Net zero behaviours in the recovery from COVID-19

The COVID-19 pandemic brought about extraordinarily rapid changes in individuals’ behaviours. Lockdown restrictions designed to contain the spread of the virus had a knock-on impact on our daily movements and behaviours relevant to Scotland’s net zero target.

This study aimed to explore the experience of behaviours with a positive or negative impact on net zero. It followed a cohort of people in Scotland through different phases of COVID-19 restrictions from July 2020 to June 2021.

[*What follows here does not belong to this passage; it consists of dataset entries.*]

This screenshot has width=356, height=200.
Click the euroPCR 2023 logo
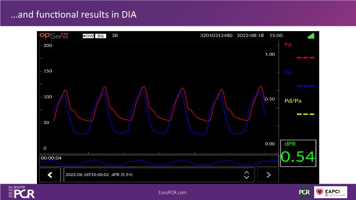coord(21,192)
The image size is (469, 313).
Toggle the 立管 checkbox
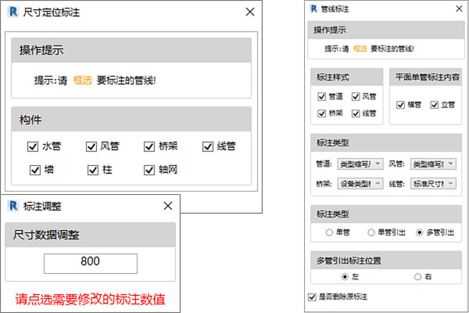pyautogui.click(x=436, y=104)
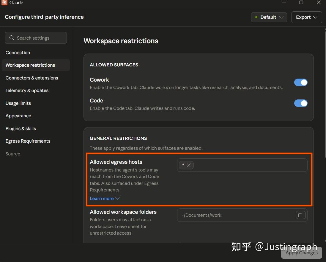The height and width of the screenshot is (262, 326).
Task: Open Egress Requirements page
Action: tap(28, 141)
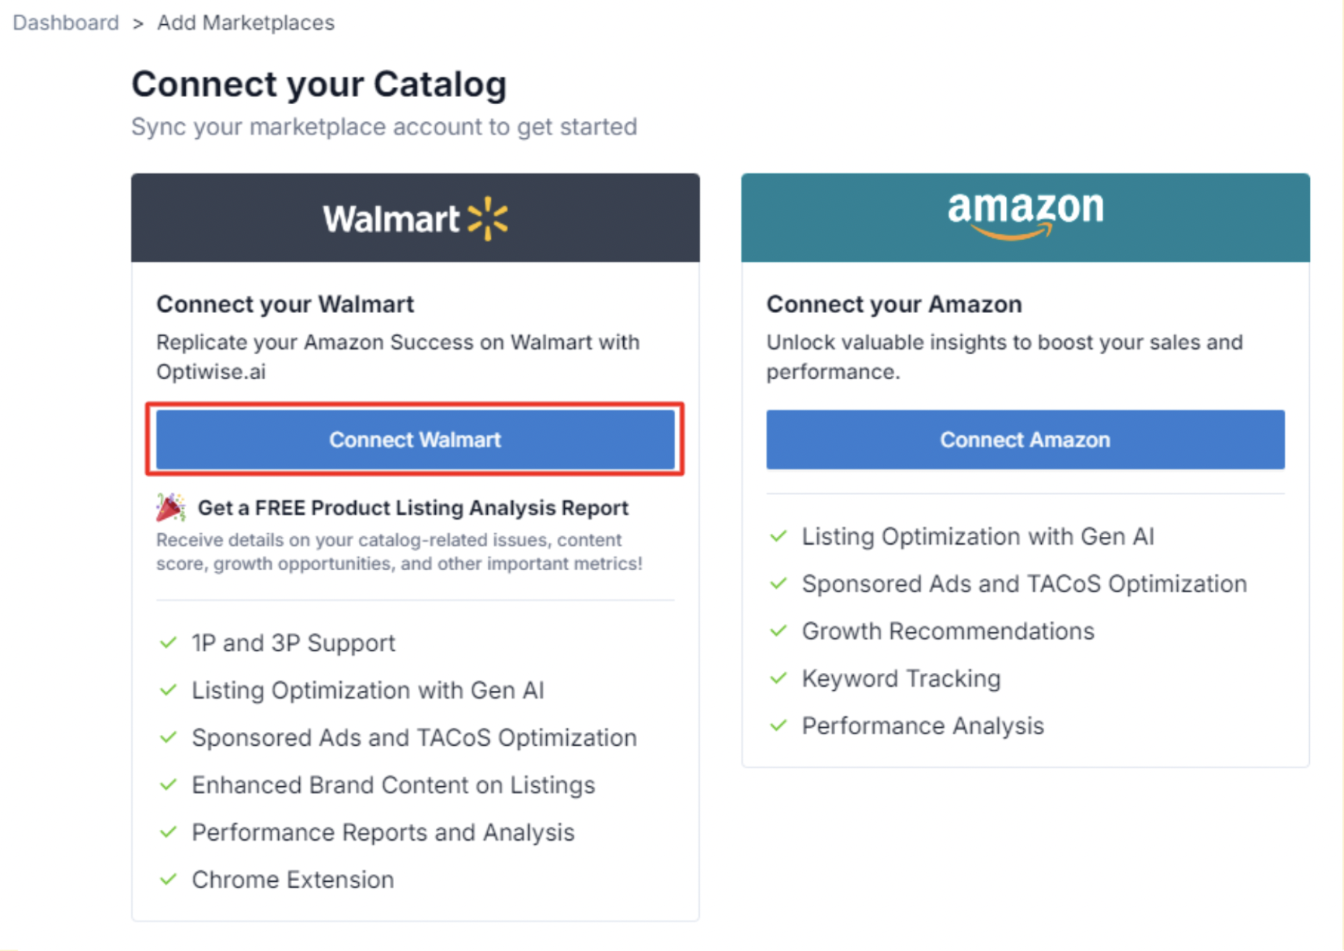Click the party popper icon
Screen dimensions: 1344x951
(170, 507)
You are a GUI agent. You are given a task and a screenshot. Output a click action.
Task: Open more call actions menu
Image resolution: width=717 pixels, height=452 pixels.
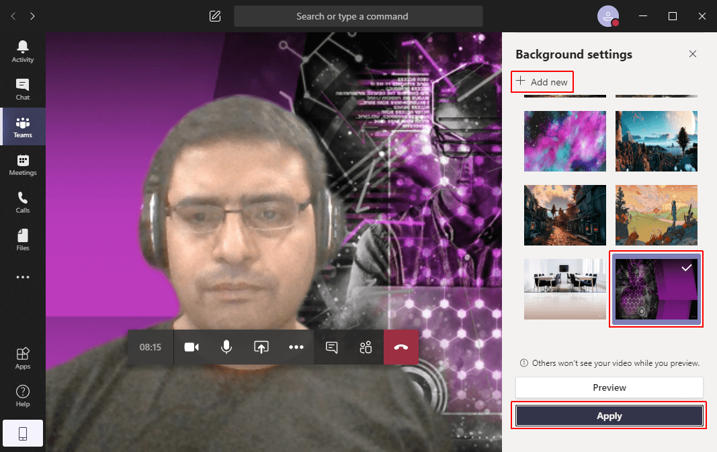point(296,347)
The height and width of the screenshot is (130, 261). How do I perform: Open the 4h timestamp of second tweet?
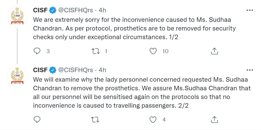tap(103, 70)
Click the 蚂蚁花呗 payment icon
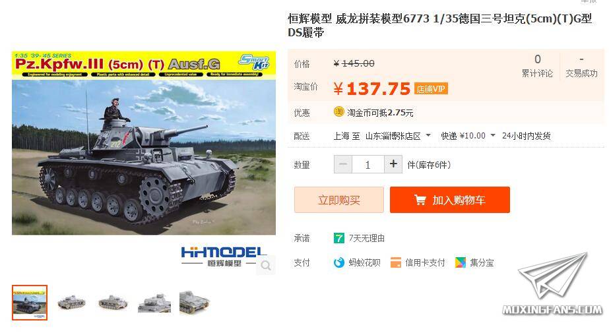The height and width of the screenshot is (333, 609). pos(338,262)
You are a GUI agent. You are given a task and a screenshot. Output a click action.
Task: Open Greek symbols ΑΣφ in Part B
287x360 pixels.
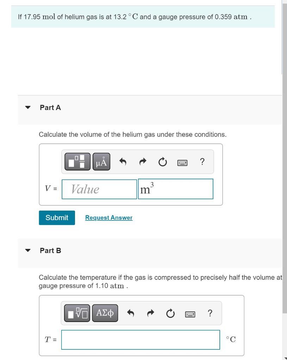(x=105, y=313)
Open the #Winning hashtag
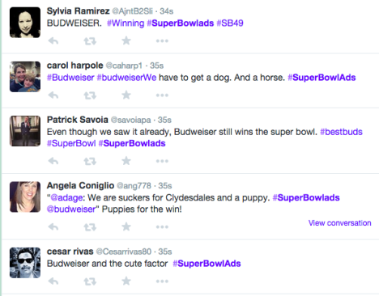Screen dimensions: 379x296 coord(126,23)
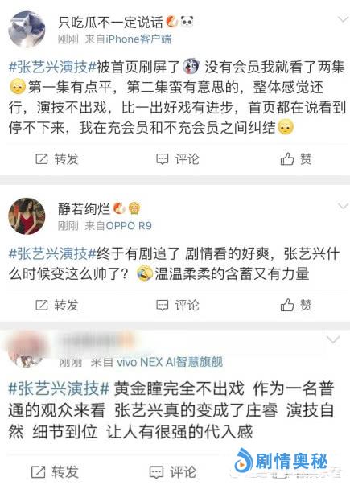View the profile picture of 只吃瓜不一定说话
The image size is (350, 485).
coord(27,30)
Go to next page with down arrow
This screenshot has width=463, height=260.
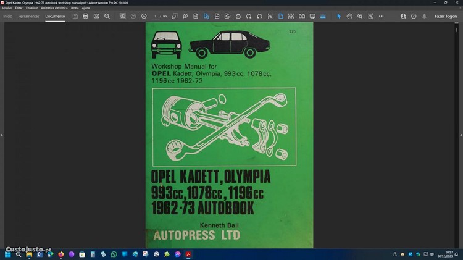click(144, 16)
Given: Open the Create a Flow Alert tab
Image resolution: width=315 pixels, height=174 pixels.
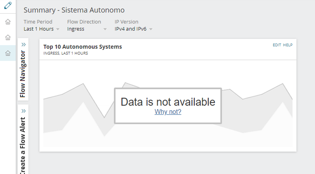Looking at the screenshot, I should point(23,144).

The research provides an in-depth understanding of the contextual factors influencing behaviour change, including how those changes are experienced and whether the changes ‘stick’.

Key findings
  • The disruption brought about by COVID-19 restrictions led to changes across the full range of net zero behaviours investigated. A central driver of these changes was the requirement to spend more time at home. This triggered changes to routines and schedules which impacted on many aspects of travel, leisure, shopping and cooking.
  • The behaviour changes that flowed from the disruption to daily schedules were wide reaching and did not take place in isolation, with many net zero behaviours being interlinked. For example, changes to travel behaviours as a result of a switch to working from home was found to have knock-on effects for shopping habits which, in turn, affected cooking habits.
  • Using the ISM tool to analyse participants behaviours revealed that changes to behaviours were influenced by a range of individual, social and material factors including: participants’ values, attitudes and beliefs; their time and schedules; the availability (or lack of) supporting infrastructure and objects required to adopt particular behaviours; and the networks and relationships surrounding them.
  • There was an appetite for a number of the changes to participants’ daily lives to be sustained, particularly reduced reliance on cars, shopping locally, reducing waste and cooking from scratch. However, participants also highlighted barriers to maintaining these behaviours, including a lack of infrastructure or services, a knowledge or skills gap, and cost.
  • Participants were generally in support of actions being taken by government to encourage positive net zero behaviours. In particular, participants were positive about government providing advice, information, financial incentives and infrastructure. Participants were generally unsupportive of charges, regulation or enforcement of behaviour by government.

The findings underscore the importance of creating an ‘enabling environment’ for net zero lifestyles in the recovery from COVID-19 that will help individuals to sustain the positive net zero behaviours that they have adopted during the pandemic.